• **Texto fornecido**:
# # # # #

Ele, no entanto, diz que a LGPD vem sendo descumprida de diversas formas no país, sem que a Autoridade Nacional de Proteção de Dados (ANPD) tome providências efetivas para conter o problema. “Muito mais preocupante, a meu ver, é que dados pessoais sensíveis sejam coletados nas farmácias e compartilhados com qualquer plano de saúde, ou empresa para qualquer tipo de finalidade que a gente não sabe.”
Especialistas alertam sobre uso do DeepSeek e outras IAs por empresas
Quanto ao uso empresarial do DeepSeek, os especialistas alertam para os riscos de inserção de dados pessoais de clientes, fornecedores ou funcionários, ou informações do negócio. Ao mesmo tempo, elogiam o fato de que, por ser um modelo de código aberto, as empresas têm a opção de usar a tecnologia em seus próprios servidores, sem enviá-los para a DeepSeek.
Alexander Coelho, no entanto, faz o alerta de que a China não possui um acordo de adequação com o Brasil. “Há o risco de que dados sensíveis sejam processados sem garantias adequadas de segurança. Isso poderia configurar uma violação da LGPD, expondo empresas a sanções e riscos de compliance”, afirma o advogado.
Marina Lucena reforça a necessidade de, ao usar a plataforma nos servidores da DeepSeek, as empresas tomem cuidados. “Empresas devem evitar inserir informações sensíveis ou estratégicas, já que tudo o que é digitado pode ser coletado e armazenado. O aplicativo coleta uma grande quantidade de informações, incluindo nome, e-mail, telefone, senha, o texto enviado, arquivos e histórico de chats. A empresa também coleta padrões e ritmos de teclas, cookies e pagamento. Por isso, o ideal é que, no contexto empresarial, se evite colocar informações sensíveis e importantes nas mensagens, seja em texto, imagens, áudio.”

# # # # #

• **Informações exibidas**:
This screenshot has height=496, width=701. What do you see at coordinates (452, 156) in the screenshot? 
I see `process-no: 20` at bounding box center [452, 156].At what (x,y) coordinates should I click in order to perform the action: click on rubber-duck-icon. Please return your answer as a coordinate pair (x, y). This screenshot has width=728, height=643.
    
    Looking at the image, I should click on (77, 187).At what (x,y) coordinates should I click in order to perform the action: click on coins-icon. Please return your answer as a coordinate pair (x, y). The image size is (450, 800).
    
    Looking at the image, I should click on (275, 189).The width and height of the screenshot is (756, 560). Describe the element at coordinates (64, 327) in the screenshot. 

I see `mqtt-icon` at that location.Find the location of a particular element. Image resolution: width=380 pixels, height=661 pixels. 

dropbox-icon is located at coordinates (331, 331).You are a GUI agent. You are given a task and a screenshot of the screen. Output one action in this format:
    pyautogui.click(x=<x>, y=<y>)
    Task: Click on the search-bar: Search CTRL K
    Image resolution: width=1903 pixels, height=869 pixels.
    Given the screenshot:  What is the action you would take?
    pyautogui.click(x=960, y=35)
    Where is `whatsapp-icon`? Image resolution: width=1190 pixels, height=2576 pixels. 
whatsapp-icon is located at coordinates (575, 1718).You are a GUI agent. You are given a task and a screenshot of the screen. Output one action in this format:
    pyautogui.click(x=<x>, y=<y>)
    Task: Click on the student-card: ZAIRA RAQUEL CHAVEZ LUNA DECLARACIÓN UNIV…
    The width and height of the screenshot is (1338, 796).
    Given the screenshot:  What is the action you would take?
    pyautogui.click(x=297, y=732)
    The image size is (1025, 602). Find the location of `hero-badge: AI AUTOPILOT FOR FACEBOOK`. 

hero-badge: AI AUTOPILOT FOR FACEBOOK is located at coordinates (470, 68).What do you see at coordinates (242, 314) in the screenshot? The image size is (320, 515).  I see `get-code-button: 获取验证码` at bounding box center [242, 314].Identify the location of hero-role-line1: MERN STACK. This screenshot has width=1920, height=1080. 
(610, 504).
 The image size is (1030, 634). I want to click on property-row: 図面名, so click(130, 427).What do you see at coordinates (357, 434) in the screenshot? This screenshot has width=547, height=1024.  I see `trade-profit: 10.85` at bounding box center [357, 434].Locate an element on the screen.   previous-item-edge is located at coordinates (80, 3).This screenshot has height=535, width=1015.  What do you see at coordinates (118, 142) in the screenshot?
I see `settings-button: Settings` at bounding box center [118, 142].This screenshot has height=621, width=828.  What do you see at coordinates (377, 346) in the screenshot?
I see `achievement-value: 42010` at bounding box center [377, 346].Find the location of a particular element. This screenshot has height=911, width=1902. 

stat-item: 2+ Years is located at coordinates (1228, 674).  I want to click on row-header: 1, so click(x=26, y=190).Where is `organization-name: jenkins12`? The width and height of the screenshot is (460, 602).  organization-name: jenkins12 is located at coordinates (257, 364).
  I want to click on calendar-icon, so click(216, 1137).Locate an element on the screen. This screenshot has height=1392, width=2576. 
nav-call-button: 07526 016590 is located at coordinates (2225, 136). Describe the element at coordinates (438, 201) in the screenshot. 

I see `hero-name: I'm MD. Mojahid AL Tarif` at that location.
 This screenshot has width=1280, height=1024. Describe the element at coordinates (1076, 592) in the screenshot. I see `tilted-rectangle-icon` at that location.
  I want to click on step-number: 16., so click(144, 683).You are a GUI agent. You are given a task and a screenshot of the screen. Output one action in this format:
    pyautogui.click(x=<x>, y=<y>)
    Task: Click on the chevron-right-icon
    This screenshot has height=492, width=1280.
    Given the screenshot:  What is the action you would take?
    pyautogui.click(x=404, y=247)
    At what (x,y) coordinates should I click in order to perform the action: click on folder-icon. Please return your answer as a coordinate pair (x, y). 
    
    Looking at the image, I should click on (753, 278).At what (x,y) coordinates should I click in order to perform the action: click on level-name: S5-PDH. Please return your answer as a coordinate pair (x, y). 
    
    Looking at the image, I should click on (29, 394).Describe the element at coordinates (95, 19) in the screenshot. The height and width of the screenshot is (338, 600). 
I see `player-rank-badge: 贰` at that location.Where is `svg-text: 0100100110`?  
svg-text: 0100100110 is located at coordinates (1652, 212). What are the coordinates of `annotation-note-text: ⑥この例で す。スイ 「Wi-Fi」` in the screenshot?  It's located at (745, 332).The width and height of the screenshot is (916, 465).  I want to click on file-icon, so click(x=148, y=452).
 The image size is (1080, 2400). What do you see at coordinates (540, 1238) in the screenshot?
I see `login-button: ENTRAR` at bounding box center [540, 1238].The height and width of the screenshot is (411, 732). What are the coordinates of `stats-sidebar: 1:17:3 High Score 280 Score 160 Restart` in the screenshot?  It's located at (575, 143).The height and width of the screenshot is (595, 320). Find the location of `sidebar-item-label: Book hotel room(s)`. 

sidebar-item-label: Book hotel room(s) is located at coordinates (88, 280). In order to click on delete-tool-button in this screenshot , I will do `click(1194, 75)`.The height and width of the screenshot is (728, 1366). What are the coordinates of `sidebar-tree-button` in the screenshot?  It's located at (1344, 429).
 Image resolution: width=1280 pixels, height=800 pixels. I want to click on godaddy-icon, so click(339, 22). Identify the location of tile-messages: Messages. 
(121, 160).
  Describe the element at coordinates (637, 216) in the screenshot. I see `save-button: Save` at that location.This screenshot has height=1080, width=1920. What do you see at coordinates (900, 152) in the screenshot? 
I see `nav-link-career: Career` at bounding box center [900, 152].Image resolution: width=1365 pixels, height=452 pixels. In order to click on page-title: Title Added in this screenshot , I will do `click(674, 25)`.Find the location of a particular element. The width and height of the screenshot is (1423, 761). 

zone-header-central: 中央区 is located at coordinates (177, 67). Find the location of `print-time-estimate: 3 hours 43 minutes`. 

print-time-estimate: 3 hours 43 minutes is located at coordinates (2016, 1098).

# # # # #

Repita na íntegra o texto sobre os riscos do DeepSeek e a LGPD, sem alterar nenhuma palavra. Baseie-se somente no texto, sem recorrer à listagem.

Ele, no entanto, diz que a LGPD vem sendo descumprida de diversas formas no país, sem que a Autoridade Nacional de Proteção de Dados (ANPD) tome providências efetivas para conter o problema. “Muito mais preocupante, a meu ver, é que dados pessoais sensíveis sejam coletados nas farmácias e compartilhados com qualquer plano de saúde, ou empresa para qualquer tipo de finalidade que a gente não sabe.”
Especialistas alertam sobre uso do DeepSeek e outras IAs por empresas
Quanto ao uso empresarial do DeepSeek, os especialistas alertam para os riscos de inserção de dados pessoais de clientes, fornecedores ou funcionários, ou informações do negócio. Ao mesmo tempo, elogiam o fato de que, por ser um modelo de código aberto, as empresas têm a opção de usar a tecnologia em seus próprios servidores, sem enviá-los para a DeepSeek.
Alexander Coelho, no entanto, faz o alerta de que a China não possui um acordo de adequação com o Brasil. “Há o risco de que dados sensíveis sejam processados sem garantias adequadas de segurança. Isso poderia configurar uma violação da LGPD, expondo empresas a sanções e riscos de compliance”, afirma o advogado.
Marina Lucena reforça a necessidade de, ao usar a plataforma nos servidores da DeepSeek, as empresas tomem cuidados. “Empresas devem evitar inserir informações sensíveis ou estratégicas, já que tudo o que é digitado pode ser coletado e armazenado. O aplicativo coleta uma grande quantidade de informações, incluindo nome, e-mail, telefone, senha, o texto enviado, arquivos e histórico de chats. A empresa também coleta padrões e ritmos de teclas, cookies e pagamento. Por isso, o ideal é que, no contexto empresarial, se evite colocar informações sensíveis e importantes nas mensagens, seja em texto, imagens, áudio.”